PREJUDICE TO THE RESPONDENT
The University did not submit that it would suffer prejudice if an extension of time were granted. His Honour viewed this as “neutral” as the absence of prejudice to the University did not of itself favour an extension of time.
MERITS OF THE APPLICATION
His Honour found that the merits of the application were also a “neutral” factor, as Mr Chalmers actively contested the lawfulness of his dismissal and his Honour could not be satisfied in the time available to consider the matter that Mr Chalmers was bound to fail.
FAIRNESS AS BETWEEN OTHERS IN LIKE POSITIONS
His Honour considered that it would send a bad signal to other parties if the Court were to encourage “dilatory behaviour” by applicants for review and their solicitors.
ISSUES ON APPEAL
In our view it is appropriate to examine in the following order the issues which have been raised before the Full Court:
a)Whether Mr Chalmers should be granted an extension of time within which to file his notice of motion seeking leave to appeal from Marshall J’s order of 11 August 1997.
b)Whether leave to appeal from his Honour’s decision ought be granted.
c)If leave to appeal is granted, whether Mr Chalmers may adduce evidence in addition to that adduced in the court below.
d)If leave to appeal is granted, whether the appeal should be allowed.
SHOULD THERE BE AN EXTENSION OF TIME WITHIN WHICH TO SEEK LEAVE TO APPEAL?
Order 52 rule 3 of the now repealed Industrial Relations Court Rules 1988 provided that, where an application for leave to appeal from an interlocutory judgment had not been made orally to the Judge pronouncing the judgment, an application might be made by motion on notice to a single Judge or to a Full Court.

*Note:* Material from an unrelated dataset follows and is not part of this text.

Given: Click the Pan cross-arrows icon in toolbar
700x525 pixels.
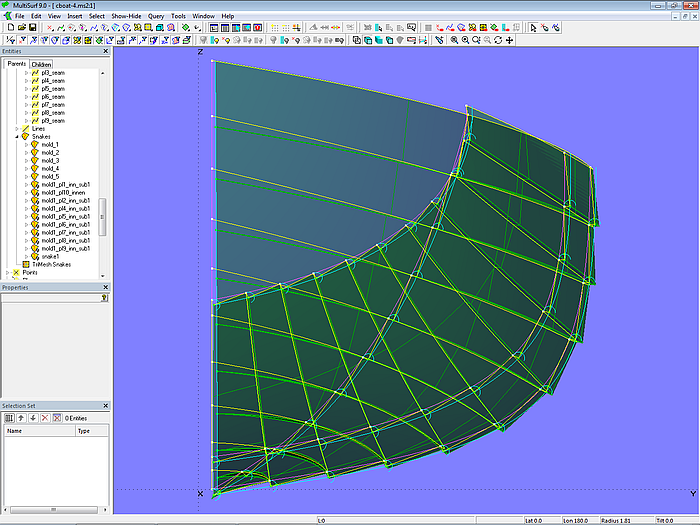Looking at the screenshot, I should pyautogui.click(x=510, y=40).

The notice was required to be filed and served within 21 days from the pronouncement of the relevant judgment: Order 52 rule 5 (a). The operation of Item 67 of Schedule 16 of the Workplace Relations and Other Legislation Amendment Act 1996 (WROLA Act) means that the Industrial Relations Court Rules are applicable to Mr Chalmers’ application for leave to appeal: Hargreaves v National Safety Council of Australia (1997)74 IR 19.

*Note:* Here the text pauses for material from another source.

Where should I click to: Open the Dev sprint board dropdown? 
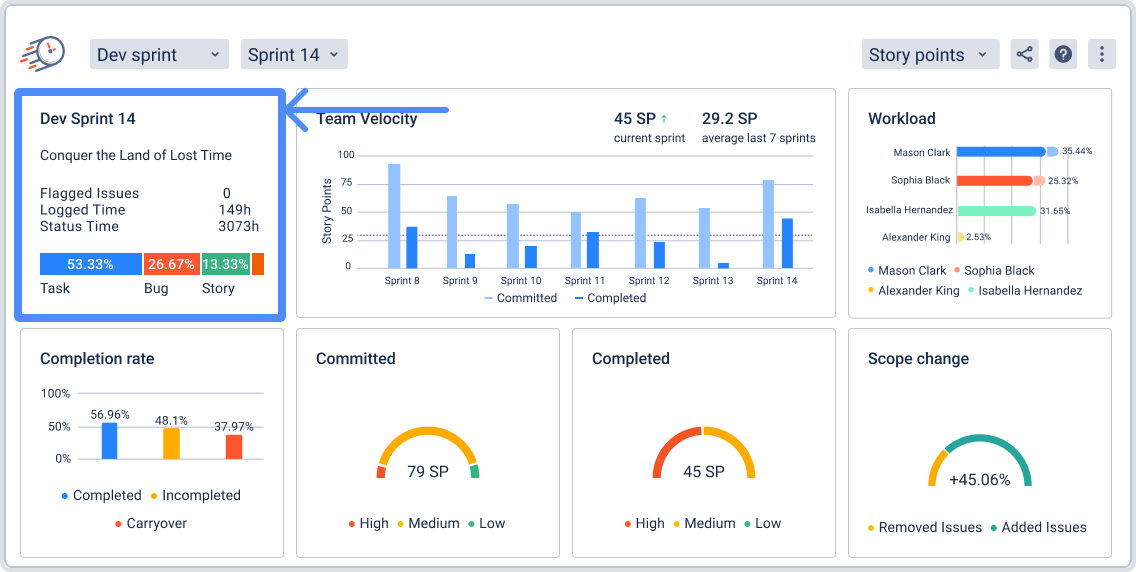click(x=159, y=54)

In our view Marshall J’s judgment of 11 August 1997 was an interlocutory judgment. The test to determine whether a judgment is interlocutory or final is whether the rights of the parties are finally disposed of: Hall v Nominal Defendant (1967-68) 117 CLR 423. We note that in Hall’s case a majority of the High Court held that an order made under s 65 A(3) of the Traffic Act 1925 (Tas), refusing an application for an extension of time within which to institute proceedings against the nominal defendant, was not a final order. The High Court held that the order did not operate finally to deprive the plaintiff of a right of action, as it was open to the plaintiff to make a further application for an extension of time and the substantive merits of his cause of action were not determined. In our view that reasoning is applicable to the present case. We also note that in Keller v QBE (Investments) Ltd, 5 June 1995, unreported, Gray J appeared to prefer the view that an order of a primary Judge refusing an application for an extension of time within which to review the decision of a Judicial Registrar was an interlocutory order.

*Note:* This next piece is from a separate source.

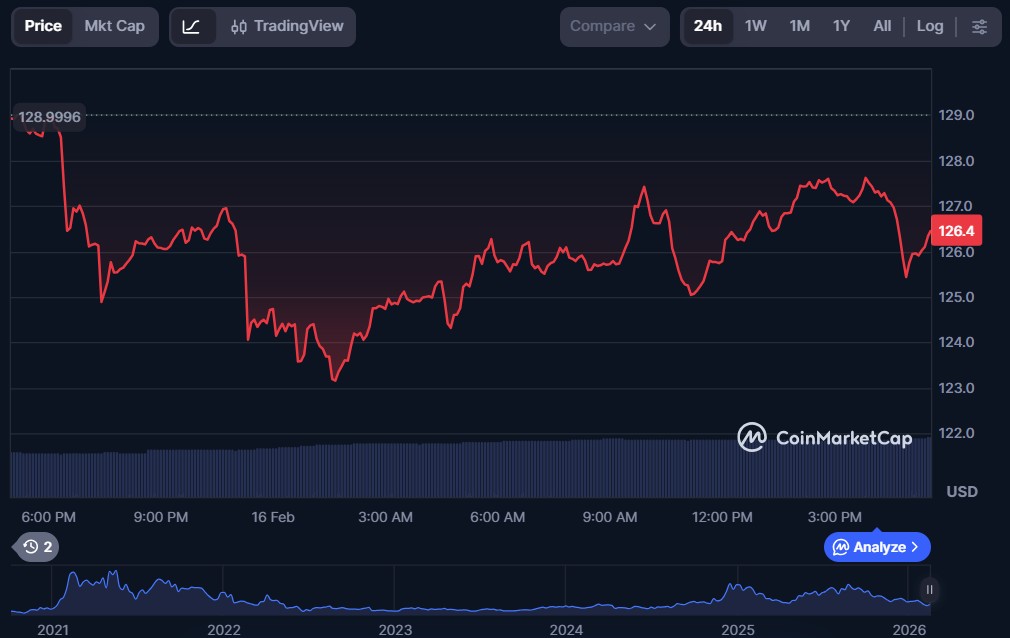Click 2023 on the range navigator
This screenshot has width=1010, height=638.
point(395,629)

Mr Chalmers filed the notice of motion required by O. 52 r. 3(a) on 28 January 1998. The motion sought, inter alia, leave to appeal from Marshall J’s decision, “(Pursuant, I understand, to Order 52, rule 10)”. The latter statement in parenthesis was a technically incorrect reference to the Federal Court Rules rather than the Industrial Relations Court Rules, an error that in our view has no significance. Given that his Honour’s decision was handed down on 11 August 1997, the motion was required to be filed by 1 September 1997. It was accordingly filed nearly five months out of time.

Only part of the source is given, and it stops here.